Since we've been always using the most current build of Code Co-op in our own development, on several occasions we discovered fresh bugs during transactions. After fixing the bugs, we could repeat the transaction without any loss of database integrity. Even when running Code Co-op under a debugger, we could stop the execution and exit in the middle of a transaction with no danger of losing data.
We were so confident in our transactions that at some point we implemented a new feature by using the ability to abort a transaction in progress. First we implemented a feature that allowed Code Co-op to restore old versions of the project. Of course, the whole operation was transacted. Next we needed a way to view old versions of files, without restoring them permanently. We implemented it by reusing the code that restored old versions, only that this time we didn't commit the transaction. We used the restored files for viewing, but since the transaction was aborted, no change to the state of the project took place.
Over the years of using and developing Code Co-op, we added a lot of features and streamlined the user interface. Code Co-op can now not only work using email, but also on a local network. The dispatcher, which is a separate component of Code Co-op, takes care of the transport. It has a small database of users and re-routes synchronization scripts as necessary. The dispatcher can send a script by email to one participant and, at the same time, copy it over the network to another. It uses Simple MAPI interface to send and receive scripts by e-mail. It copies scripts between machines on the network using shared directories. The system is very easy to configure and it works dependably due to its simplicity.

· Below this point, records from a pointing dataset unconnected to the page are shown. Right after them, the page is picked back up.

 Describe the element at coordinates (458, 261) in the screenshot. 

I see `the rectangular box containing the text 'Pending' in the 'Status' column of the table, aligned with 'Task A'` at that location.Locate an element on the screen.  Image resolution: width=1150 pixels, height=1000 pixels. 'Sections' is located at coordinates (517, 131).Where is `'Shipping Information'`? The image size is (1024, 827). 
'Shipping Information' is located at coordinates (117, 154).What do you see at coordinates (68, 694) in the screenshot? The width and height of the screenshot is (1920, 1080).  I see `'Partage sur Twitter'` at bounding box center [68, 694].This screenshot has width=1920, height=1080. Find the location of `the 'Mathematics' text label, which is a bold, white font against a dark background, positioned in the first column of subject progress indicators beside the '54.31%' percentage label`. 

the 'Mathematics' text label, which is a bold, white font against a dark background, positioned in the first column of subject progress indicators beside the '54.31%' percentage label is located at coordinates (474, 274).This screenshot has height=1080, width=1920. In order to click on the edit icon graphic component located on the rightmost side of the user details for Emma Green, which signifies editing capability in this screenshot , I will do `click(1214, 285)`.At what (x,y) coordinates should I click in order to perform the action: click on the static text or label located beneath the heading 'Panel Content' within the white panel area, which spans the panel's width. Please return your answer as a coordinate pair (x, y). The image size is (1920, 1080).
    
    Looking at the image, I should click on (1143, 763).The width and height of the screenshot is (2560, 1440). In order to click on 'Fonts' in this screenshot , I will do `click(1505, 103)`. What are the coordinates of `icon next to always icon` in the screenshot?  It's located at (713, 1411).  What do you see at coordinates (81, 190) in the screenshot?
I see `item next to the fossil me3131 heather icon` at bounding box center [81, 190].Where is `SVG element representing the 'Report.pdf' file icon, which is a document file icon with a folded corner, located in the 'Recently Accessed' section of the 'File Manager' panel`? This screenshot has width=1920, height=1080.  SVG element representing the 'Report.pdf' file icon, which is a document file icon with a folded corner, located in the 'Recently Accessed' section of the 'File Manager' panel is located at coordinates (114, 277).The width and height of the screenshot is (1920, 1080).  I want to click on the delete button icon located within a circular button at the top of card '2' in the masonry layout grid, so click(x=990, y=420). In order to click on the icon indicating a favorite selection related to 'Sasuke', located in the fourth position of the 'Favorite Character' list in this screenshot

Reliable Software added two more developers in Poland, each in a different town, plus one developer in Sweden doing the port to Linux. All five of us can simultaneously work on the same software project and keep in synch with each other. We are aware that ten years ago this kind of collaboration would have been impossible. Today the Internet is almost everywhere. Programmers in Poland, Sweden, Russia or India can browse the web, use e-mail and talk to each other using internet telephony. We hope that many other distributed software companies will spring into existence in the coming years. Such a company has very low overhead and its developers can conveniently work from their own homes on flexible schedules.
It used to be that subcontracting software was risky because of very limited possibilities of supervision and minimal feedback. A subcontractor would be given, for instance, half a year to write a program according to some specification. We all know how difficult is to provide detailed software specification and how constraining such specification could be when unexpected problems are discovered in the course of the development. Without a tight feedback loop, the results of such collaboration were rarely satisfactory and sometimes disastrous.
With the advent of the Internet and such tools as Code Co-op and NetMeeting, the situation has changed. It is possible now to have a distributed team with some members working on-site and others at remote locations. The on-site members have up-to-date knowledge of the state of the project and can very quickly alert the management about potential problems. If necessary, they can continually supervise remote development. This way the company can get the benefits of subcontracting without the risk of unpleasant surprises at the time of delivery.